Reproduce the records word for word, from the line containing "Select npm-sample-rpy (local) in the list" through the line containing "coord(680,343)", including both of those lines. Leave out the pictures.

━━━ GIVEN RECORDS ━━━

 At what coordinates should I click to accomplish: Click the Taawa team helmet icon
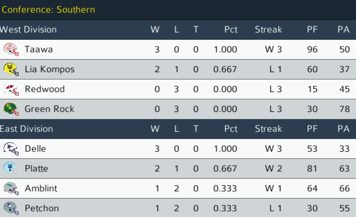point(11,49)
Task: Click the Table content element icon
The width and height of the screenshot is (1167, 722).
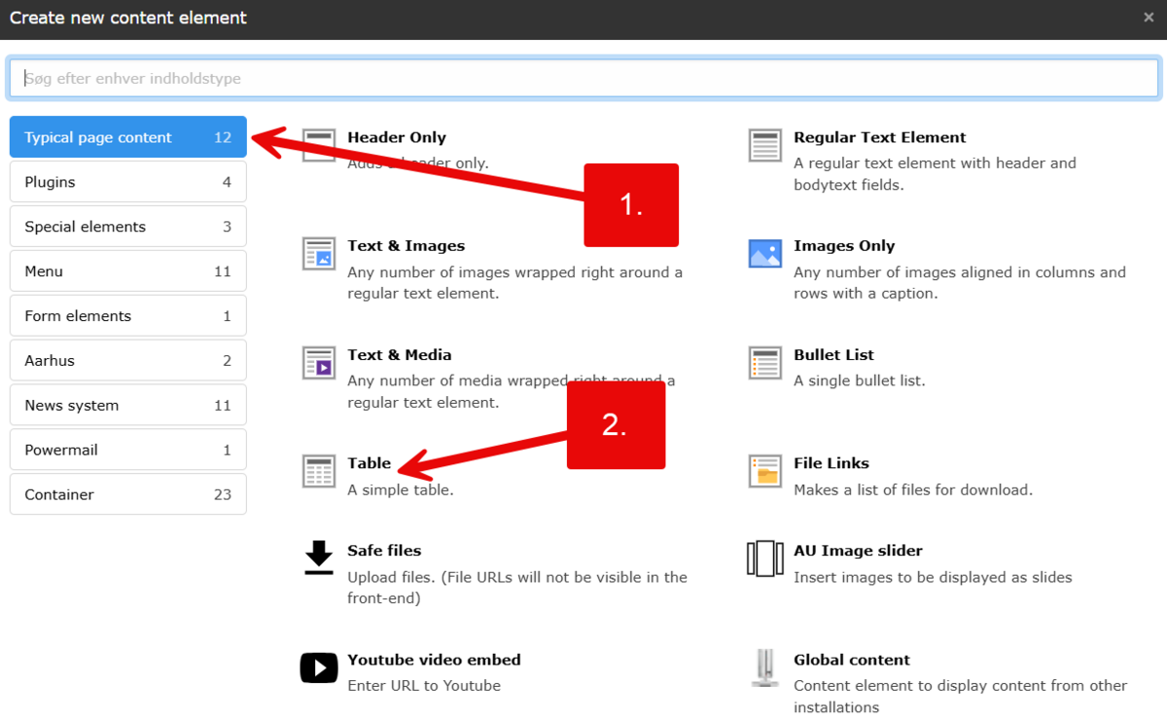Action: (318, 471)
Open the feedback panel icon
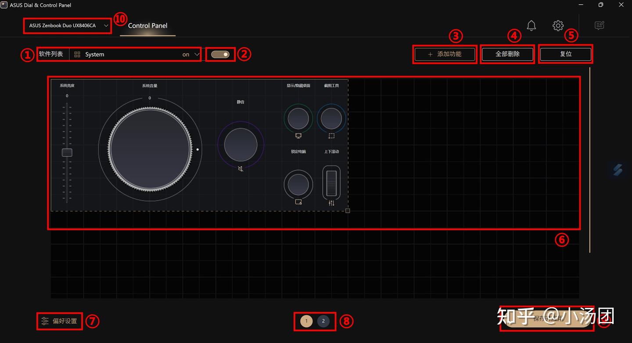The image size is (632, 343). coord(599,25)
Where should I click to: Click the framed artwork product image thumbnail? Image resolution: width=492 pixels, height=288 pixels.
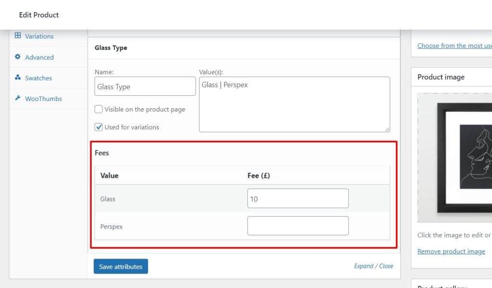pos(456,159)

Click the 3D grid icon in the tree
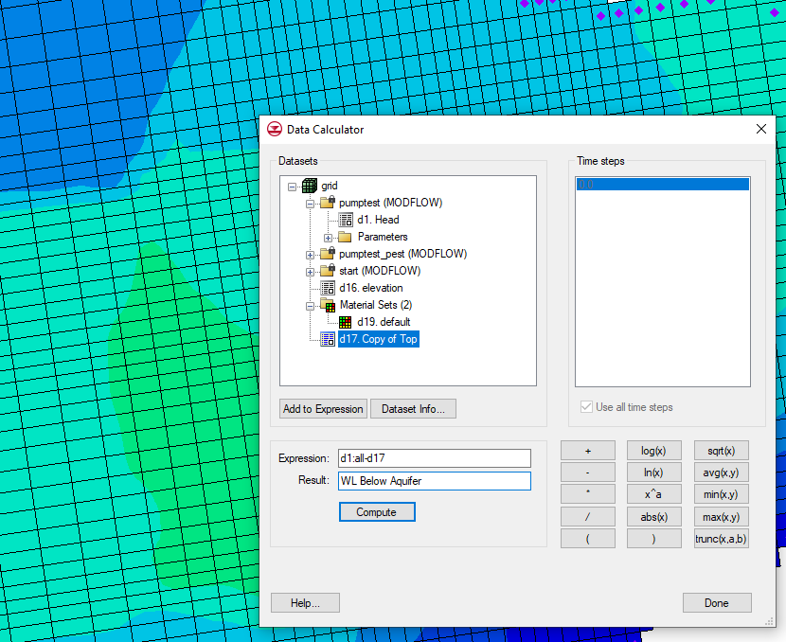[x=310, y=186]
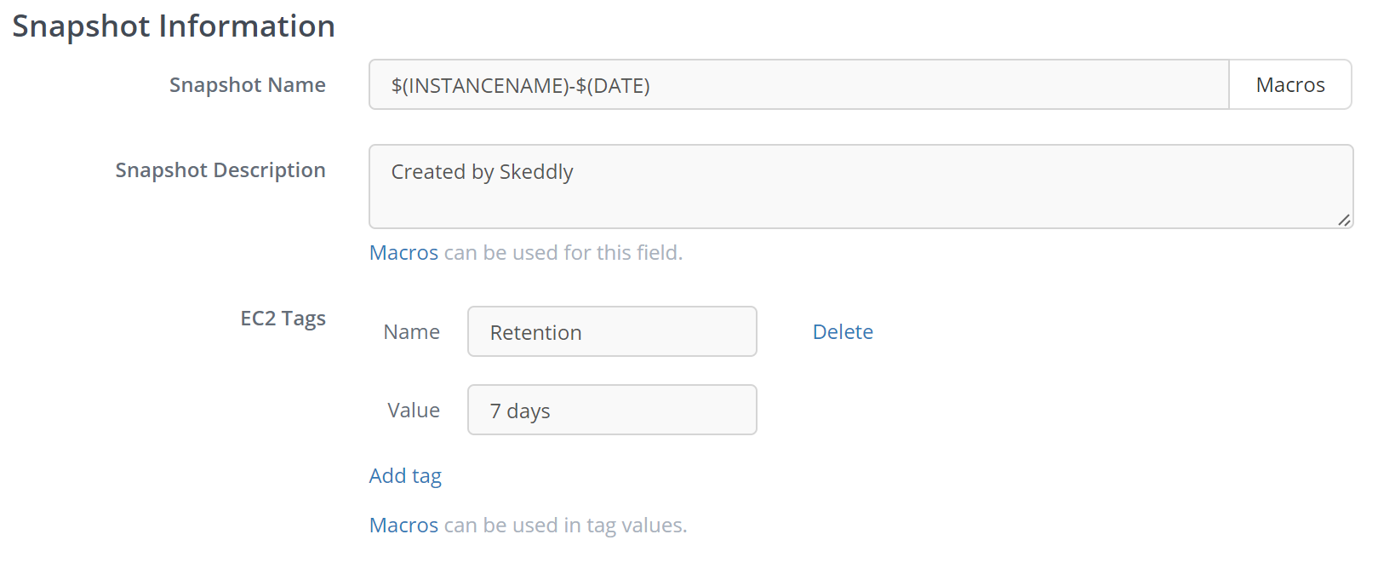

━━━
━━━ GIVEN RECORDS ━━━

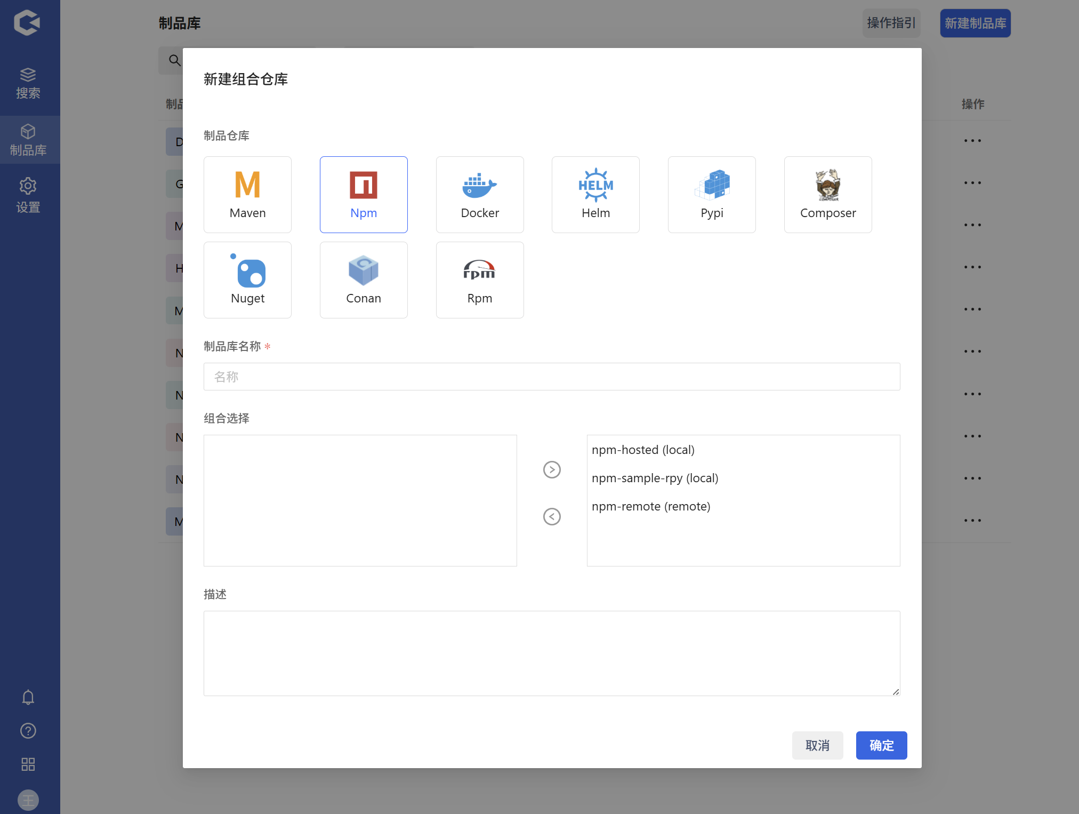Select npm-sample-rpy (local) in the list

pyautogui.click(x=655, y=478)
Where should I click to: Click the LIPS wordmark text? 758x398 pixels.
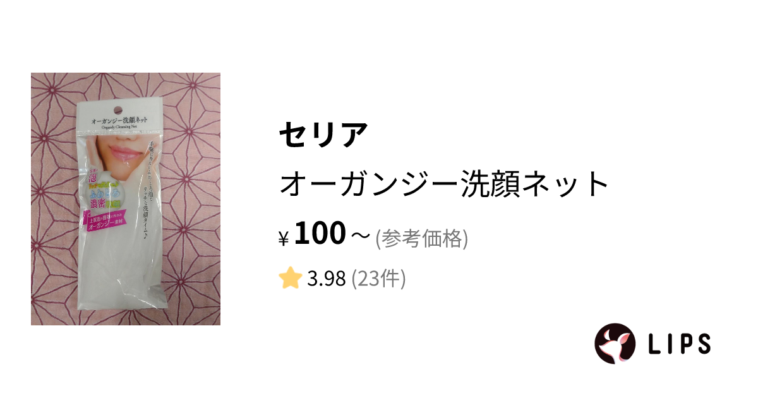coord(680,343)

━━━
━━━ GIVEN RECORDS ━━━

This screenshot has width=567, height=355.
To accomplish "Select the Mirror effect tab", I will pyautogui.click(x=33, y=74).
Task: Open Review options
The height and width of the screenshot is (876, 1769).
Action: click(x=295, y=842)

━━━

* REPLY TO THE TASK *
Select npm-sample-rpy (local) in the list

pyautogui.click(x=655, y=478)
Where should I click to: Click the LIPS wordmark text? 758x398 pixels.
coord(680,343)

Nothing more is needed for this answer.